The body continually needs glucose to work, every second of the day. Some time after eating, as the glucose levels become lower (between meals), the pancreas significantly reduces insulin, and starts releasing glucagon (from the pancreas’ alpha cells). Glucagon works the opposite way of insulin: it instructs the liver to release glucose in the blood stream. The liver does that by breaking down the glycogen it built up after eating.
The pancreas, by constantly monitoring the glucose level in the blood, releases either insulin (to lower blood glucose) or glucagon (to increase blood glucose).
Also while fasting (when glucose is low), fat cells release glycerol and fatty acids in the blood stream:
- Glycerol is converted into glucose by the liver and released in the blood stream, where it can be used for energy by the body.
- Some fatty acids are directly absorbed by muscles (for energy), and some fatty acids are converted into ketones by the liver. Ketones are a by-product i.e. a waste that the body wants to get rid of.
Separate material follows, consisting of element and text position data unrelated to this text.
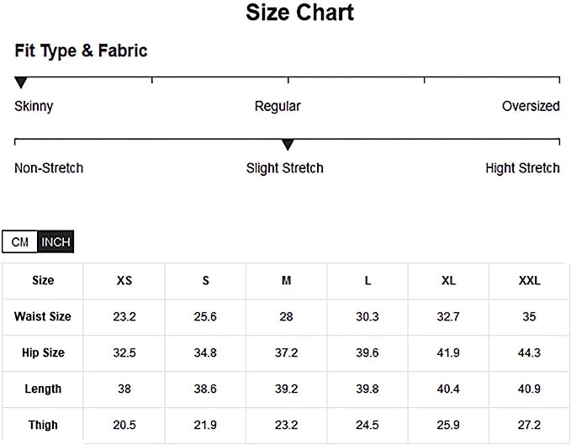The height and width of the screenshot is (445, 571).
Task: Click the Thigh row label
Action: point(43,426)
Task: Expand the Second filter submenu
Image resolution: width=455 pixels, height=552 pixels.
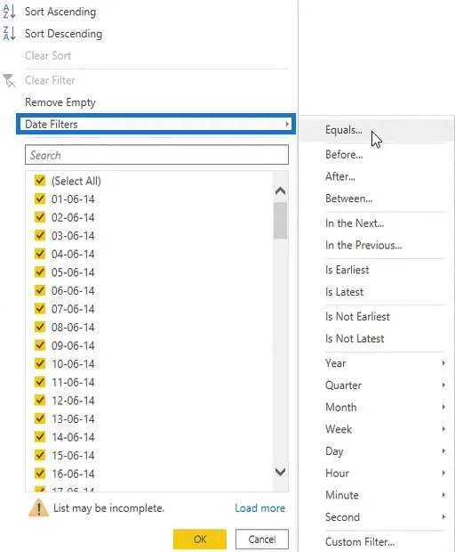Action: (x=443, y=516)
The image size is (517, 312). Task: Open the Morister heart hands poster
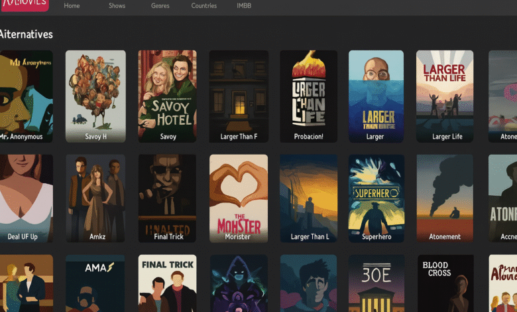[x=238, y=196]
When glucose is not absorbed, either because there’s not enough in the blood stream (while on a low-carb diet for instance) or because of diabetes (which prevents the proper absorption of glucose by the body), fatty acids are released and the level of ketones increases. The body can adjust after a few days and start using ketones for energy, especially the brain when it cannot absorb enough glucose.
Effects of Diabetes
When people start to suffer from diabetes (lack of insulin or resistance to it), a series of conditions occur:
- Glucose is not properly absorbed and its volume increases in the blood after each meal. This leads to a condition called hyperglycemia, which is life-threatening.
- The liver continues to breakdown stored glycogen into more glucose (the liver normally stops doing so when there’s insulin around), further increasing the amount of glucose in the blood stream.
- The body responds to the increase of glucose by making people thirsty, as drinking more fluids helps reducing the amount of glucose (which is expelled by the kidneys in the urine), but that is eventually not sufficient. Worse, as glucose is expelled, so is water, leading to dehydration.
- Because glucose is not absorbed, fat cells and the liver work together to produce more ketones as an alternate source of energy. The level of ketones becomes so high that it becomes toxic, a condition called ketoacidosis, another life-threatening condition. The liver fights this condition by releasing more glucose, exasperating the prevailing hyperglycemia condition.
- When people are finally diagnosed with diabetes, the first symptoms are sure enough very high levels of glucose (hyperglycemia) and ketones (ketoacidosis).
For people diagnosed with Type 1 diabetes, their immune system (which attacks foreign bodies) starts to attack their pancreas’ beta cells (which produce insulin) at a very young age. They are diagnosed when the level of insulin falls below a certain threshold, which initiates the problems mentioned above. Insulin injections help regulate the glucose, but the immune system will eventually destroy all remaining beta cells, a process that cannot be stopped today.
For people diagnosed with Type 2 diabetes, a series of factors (improper diet, lack of exercise, genetic predisposition) have rendered their body insensitive to insulin. Despite the presence of insulin, the body does not properly responds to it. Through a combination of a proper diet, exercise regiment and medication, they can restore their natural body sensitivity to insulin, and be diabetes-free.